Now that the house is complete and I have had an opportunity spend several weekends enjoying it, I have begun to gain an appreciation for how to works.
The building envelope performs extremely well keeping the house warm, quiet, draft-free, and comfortable even in the coldest weather. The windows let in abundant sunlight and solar gain during the day and keep out the cold at night. The heat pumps are great at producing a nice, quiet, unobtrusive warmth. And of course, the HRV does a great job redistributing heat and providing fresh air throughout the house.
However, while all the systems work in-harmony well, they aren’t perfect. Fortunately, unlike a typical house-even a typical Energy Star or Passive House-mine is almost infinitely customizable. Nearly every device can be controlled from a tablet or computer-lights, heat, AC, water heater, locks, alarm, HRV, home theater, you name it!
I have been analyzing the data from my Smart Electric Meter in order to optimize the systems for energy efficiency and comfort.
The first graph shows a typical day when the house is occupied. The average temperature was 37 degrees. The majority of the homes energy usage is driven by the heat pumps. However, you will notice a couple of spikes where the water heater or oven were turned-on.
You may recall I chose to install a heat pump water heater. However, during the winter months I am operating the water heater in electric-only mode so as not to use the heat energy the mini splits put into the home.
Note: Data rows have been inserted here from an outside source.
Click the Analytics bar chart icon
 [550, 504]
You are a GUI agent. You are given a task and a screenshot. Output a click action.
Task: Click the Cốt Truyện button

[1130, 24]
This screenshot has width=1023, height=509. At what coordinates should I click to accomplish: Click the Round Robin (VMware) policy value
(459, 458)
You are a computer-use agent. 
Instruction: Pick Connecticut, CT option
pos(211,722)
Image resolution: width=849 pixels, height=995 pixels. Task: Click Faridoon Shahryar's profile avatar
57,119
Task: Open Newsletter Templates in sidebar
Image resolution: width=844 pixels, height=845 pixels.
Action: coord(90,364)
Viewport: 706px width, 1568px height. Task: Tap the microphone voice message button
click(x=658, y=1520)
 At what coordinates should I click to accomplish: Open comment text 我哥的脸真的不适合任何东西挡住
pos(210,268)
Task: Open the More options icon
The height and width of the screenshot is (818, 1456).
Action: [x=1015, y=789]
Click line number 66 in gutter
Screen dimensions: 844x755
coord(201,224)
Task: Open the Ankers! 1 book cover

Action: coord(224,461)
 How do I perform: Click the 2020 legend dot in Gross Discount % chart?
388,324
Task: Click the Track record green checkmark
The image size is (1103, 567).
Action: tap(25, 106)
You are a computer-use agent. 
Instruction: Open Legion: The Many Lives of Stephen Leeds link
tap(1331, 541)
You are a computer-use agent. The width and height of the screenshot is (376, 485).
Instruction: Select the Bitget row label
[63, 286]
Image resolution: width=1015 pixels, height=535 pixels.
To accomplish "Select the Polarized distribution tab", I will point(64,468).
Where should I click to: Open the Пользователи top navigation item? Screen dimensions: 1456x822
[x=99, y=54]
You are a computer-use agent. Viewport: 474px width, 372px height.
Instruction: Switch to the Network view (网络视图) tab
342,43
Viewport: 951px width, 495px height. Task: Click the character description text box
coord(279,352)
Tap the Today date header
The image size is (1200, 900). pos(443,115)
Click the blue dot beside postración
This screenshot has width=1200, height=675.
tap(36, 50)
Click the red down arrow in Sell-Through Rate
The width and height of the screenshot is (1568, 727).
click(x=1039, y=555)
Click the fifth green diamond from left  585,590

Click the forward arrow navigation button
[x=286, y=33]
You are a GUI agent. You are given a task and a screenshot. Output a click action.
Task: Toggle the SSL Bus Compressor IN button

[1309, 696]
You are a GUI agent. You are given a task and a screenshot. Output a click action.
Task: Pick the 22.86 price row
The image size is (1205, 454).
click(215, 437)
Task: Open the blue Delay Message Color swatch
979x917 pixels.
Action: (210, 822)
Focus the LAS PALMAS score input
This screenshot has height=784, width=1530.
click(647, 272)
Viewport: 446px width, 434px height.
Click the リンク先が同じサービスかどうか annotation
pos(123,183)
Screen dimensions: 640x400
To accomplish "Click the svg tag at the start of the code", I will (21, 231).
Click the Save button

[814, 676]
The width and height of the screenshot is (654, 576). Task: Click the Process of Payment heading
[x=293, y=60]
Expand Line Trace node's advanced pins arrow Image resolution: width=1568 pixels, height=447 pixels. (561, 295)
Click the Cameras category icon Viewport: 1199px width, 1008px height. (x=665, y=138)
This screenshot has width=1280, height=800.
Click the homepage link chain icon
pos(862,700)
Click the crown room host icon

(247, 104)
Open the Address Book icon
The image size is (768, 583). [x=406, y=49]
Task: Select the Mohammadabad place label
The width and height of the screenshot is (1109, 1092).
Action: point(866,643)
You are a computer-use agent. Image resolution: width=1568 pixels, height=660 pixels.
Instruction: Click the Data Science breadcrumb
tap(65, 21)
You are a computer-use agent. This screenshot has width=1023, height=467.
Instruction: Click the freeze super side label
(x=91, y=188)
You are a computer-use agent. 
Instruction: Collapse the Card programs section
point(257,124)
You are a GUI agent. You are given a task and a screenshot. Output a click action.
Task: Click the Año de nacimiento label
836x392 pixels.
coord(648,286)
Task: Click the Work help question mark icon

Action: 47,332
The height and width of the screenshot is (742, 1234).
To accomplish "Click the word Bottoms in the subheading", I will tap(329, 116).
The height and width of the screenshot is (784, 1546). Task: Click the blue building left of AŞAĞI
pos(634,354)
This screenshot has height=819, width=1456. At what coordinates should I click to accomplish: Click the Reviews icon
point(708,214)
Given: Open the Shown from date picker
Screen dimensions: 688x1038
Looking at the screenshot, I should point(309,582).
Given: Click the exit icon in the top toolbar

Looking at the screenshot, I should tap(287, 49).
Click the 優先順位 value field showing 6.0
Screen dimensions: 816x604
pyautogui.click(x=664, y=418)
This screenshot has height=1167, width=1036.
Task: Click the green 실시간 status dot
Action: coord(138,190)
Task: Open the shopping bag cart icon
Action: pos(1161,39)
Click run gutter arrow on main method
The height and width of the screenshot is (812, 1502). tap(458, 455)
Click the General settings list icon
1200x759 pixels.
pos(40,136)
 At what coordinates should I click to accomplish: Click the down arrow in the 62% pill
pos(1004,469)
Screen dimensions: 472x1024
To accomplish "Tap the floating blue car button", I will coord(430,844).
The second graph shows the minimal energy usage of the house when it is unoccupied. You will notice on both graphs that from about noon through 9PM the heat pump idles. This is a result of the massive solar gain through the 200 square feet of glass windows on the front of the house. During sub-30 degree days I have found the solar gain is easily able to warm the house 10 degrees.
Of course the super tight well-insulated building envelope holds the heat long into the evening. The heat pumps usually resume operation around 9-10pm to maintain the temperature until the next day when the cycle repeats.